#### [DESCRIPTION OF THE TASK]
Would you output the entries below only from the line containing "Click the Praat" through the line containing "Task: Click the ENS diamond hands value 247", exactly as they stand and with both ends included?

BEGIN RECORDS PROVIDED

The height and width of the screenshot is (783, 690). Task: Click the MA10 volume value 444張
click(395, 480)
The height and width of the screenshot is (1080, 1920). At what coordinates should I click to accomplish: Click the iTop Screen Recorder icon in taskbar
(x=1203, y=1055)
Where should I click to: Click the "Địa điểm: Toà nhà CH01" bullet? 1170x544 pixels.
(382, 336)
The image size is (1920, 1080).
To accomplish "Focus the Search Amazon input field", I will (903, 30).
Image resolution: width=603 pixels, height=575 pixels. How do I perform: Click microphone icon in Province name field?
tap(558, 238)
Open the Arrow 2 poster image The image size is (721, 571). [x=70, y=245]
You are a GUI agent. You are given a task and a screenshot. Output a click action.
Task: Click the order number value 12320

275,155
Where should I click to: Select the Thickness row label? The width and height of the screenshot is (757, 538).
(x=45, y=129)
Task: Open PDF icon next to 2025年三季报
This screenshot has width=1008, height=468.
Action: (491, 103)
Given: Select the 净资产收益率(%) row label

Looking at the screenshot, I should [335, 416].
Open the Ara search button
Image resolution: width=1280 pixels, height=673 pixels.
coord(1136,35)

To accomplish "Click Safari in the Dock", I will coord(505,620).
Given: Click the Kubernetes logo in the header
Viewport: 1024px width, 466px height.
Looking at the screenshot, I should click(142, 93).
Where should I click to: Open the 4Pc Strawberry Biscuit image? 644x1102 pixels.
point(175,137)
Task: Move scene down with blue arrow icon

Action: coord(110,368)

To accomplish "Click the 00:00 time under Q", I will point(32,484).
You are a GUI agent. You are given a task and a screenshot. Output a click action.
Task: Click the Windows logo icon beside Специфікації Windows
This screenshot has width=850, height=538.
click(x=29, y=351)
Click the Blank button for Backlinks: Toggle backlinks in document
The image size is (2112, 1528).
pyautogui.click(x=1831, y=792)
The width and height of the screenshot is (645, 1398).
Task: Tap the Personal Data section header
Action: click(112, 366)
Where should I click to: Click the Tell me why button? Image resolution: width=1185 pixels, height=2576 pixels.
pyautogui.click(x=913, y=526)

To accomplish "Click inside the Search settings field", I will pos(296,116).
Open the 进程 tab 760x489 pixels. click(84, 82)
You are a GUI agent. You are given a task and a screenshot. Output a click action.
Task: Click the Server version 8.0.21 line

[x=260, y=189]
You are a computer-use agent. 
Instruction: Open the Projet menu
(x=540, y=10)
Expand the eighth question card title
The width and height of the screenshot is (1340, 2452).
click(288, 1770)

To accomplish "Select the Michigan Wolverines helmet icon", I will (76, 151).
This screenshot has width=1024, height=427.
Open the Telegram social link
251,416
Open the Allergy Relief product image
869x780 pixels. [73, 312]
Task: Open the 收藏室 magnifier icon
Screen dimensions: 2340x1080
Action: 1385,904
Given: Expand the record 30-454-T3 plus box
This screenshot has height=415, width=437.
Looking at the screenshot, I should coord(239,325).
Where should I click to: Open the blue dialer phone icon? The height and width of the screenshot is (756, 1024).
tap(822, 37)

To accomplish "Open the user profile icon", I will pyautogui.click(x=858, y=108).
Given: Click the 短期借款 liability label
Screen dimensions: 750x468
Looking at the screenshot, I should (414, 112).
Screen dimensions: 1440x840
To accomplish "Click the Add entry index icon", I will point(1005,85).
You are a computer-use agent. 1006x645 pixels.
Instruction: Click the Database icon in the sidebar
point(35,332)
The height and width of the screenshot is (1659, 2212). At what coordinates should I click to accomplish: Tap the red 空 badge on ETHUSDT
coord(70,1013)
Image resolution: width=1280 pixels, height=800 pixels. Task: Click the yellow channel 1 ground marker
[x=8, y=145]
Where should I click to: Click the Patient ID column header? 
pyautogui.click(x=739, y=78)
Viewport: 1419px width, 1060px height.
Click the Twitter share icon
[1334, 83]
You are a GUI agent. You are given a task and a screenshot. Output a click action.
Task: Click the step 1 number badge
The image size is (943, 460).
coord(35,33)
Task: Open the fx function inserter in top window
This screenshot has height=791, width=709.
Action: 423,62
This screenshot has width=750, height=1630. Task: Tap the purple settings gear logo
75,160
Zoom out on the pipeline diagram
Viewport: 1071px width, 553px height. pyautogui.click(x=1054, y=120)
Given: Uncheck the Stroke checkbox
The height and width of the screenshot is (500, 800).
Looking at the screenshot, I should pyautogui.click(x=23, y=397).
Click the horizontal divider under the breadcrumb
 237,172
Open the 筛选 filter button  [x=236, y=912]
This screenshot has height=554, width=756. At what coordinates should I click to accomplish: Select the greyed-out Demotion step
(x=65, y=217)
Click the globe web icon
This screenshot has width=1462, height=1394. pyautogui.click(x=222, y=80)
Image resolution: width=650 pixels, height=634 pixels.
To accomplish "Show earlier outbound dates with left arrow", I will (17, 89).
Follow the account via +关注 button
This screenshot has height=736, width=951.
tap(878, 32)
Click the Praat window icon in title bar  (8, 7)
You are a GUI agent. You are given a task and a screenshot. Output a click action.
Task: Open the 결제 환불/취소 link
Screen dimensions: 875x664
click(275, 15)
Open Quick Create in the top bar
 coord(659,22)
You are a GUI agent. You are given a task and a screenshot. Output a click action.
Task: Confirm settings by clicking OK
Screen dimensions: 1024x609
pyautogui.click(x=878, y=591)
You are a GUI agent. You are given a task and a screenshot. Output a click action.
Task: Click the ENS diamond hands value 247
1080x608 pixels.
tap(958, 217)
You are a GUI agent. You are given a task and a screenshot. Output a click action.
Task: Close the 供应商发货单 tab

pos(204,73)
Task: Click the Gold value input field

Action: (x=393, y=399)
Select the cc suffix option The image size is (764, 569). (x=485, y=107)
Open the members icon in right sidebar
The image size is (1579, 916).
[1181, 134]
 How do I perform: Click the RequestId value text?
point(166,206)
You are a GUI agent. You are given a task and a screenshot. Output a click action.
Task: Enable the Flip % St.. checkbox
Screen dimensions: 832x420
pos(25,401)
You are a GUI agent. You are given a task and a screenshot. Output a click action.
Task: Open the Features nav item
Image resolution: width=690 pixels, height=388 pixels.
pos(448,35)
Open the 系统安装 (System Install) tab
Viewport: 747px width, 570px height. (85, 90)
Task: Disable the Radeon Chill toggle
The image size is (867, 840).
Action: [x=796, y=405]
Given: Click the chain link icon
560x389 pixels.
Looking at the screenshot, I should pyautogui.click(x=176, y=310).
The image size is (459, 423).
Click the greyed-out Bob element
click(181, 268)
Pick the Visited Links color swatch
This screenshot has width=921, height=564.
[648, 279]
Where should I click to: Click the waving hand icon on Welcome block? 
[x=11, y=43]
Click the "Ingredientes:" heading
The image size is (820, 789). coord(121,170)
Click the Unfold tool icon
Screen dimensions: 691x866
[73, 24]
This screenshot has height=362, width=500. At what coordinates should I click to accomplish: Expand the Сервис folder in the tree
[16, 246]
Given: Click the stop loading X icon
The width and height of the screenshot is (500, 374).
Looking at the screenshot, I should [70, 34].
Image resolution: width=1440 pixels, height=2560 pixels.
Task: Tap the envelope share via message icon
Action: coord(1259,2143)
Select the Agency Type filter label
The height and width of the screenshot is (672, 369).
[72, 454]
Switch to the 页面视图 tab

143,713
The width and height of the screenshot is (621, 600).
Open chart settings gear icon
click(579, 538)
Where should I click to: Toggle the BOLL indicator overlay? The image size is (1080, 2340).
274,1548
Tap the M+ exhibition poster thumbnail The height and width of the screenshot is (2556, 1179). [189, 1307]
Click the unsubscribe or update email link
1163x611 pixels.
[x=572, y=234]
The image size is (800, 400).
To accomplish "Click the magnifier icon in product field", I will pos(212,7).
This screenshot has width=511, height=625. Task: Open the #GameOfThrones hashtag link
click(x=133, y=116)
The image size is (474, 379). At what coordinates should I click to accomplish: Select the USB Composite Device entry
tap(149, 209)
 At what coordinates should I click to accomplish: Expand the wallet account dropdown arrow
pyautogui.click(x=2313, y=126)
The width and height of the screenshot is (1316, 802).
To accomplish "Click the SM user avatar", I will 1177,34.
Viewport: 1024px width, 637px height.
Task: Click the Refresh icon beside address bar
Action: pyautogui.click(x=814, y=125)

END RECORDS PROVIDED

#### [RESPONSE BOX]
Click the Praat window icon in title bar  (8, 7)
You are a GUI agent. You are given a task and a screenshot. Output a click action.
Task: Open the 결제 환불/취소 link
Screen dimensions: 875x664
click(275, 15)
Open Quick Create in the top bar
 coord(659,22)
You are a GUI agent. You are given a task and a screenshot. Output a click action.
Task: Confirm settings by clicking OK
Screen dimensions: 1024x609
pyautogui.click(x=878, y=591)
You are a GUI agent. You are given a task and a screenshot. Output a click action.
Task: Click the ENS diamond hands value 247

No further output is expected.